AU JOUR LE JOUR
Après quatre années passées les jeudis matins à sillonner les rues d’Ajaccio dans le cadre des ateliers de poésie citoyenne Au jour le jour, 2 restitutions des paroles récoltées dans la cité ont été proposées: le vendredi 9 septembre 2022 à Ghinghetta Vostra à la Citadelle d'Ajaccio ; et le jeudi 29 septembre aux jardins Roland Bonaparte du quartier des Jardins de l'Empereur à Ajaccio.

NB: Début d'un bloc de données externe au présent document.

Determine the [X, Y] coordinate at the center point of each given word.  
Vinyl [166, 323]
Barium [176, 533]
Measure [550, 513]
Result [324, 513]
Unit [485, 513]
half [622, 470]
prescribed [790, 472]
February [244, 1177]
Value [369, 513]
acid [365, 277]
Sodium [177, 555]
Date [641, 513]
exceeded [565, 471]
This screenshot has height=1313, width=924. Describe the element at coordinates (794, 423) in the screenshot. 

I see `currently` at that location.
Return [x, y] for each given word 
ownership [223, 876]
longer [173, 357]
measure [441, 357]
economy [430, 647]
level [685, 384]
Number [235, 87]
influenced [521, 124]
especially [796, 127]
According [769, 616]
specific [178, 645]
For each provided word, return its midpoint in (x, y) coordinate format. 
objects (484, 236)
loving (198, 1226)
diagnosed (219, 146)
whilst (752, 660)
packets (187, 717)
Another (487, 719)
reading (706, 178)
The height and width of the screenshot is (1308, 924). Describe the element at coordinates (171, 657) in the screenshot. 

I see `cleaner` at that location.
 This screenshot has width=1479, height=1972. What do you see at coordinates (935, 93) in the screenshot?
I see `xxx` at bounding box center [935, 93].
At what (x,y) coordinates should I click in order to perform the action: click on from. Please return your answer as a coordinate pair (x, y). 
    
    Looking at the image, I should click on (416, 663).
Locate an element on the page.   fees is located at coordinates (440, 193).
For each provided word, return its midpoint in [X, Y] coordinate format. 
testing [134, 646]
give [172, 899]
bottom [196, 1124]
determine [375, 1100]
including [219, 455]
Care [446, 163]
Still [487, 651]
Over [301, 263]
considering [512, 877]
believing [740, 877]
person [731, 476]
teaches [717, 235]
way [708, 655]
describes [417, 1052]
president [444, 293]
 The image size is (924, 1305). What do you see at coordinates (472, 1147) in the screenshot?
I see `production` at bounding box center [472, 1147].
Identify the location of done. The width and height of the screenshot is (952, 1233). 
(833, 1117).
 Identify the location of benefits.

Extraits des arpentages ...
qu’est-ce qui vous met en colère ?
les gens qui parlent trop
tout ce qui se passe en ce moment, le covid, le masque, on sait pas ce qui se passe ; ça devient compliqué de travailler, je suis une nana plutôt tranquille, je ne me met pas souvent en colère
l’injustice
c’est tout ?
c’est déjà pas mal, l’injustice, y a de quoi faire
se moquer de moi, comment vous expliquer, prendre les gens pour des cons
le nettoyage, on nettoie pas assez
l’histoire des pigeons, celle du premier étage, tous les jours ils leurs jettent à manger, c’est l’horreur
comme nicole ; il est rentré chez moi ; il a fait caca sur le lit
mais c’était pas un gecko ?
non !... moi ce qui me met en colère, si vous passez vers 7, 8h, l’usine
une colère ? malheureusement l’irrespect et la saleté des gens !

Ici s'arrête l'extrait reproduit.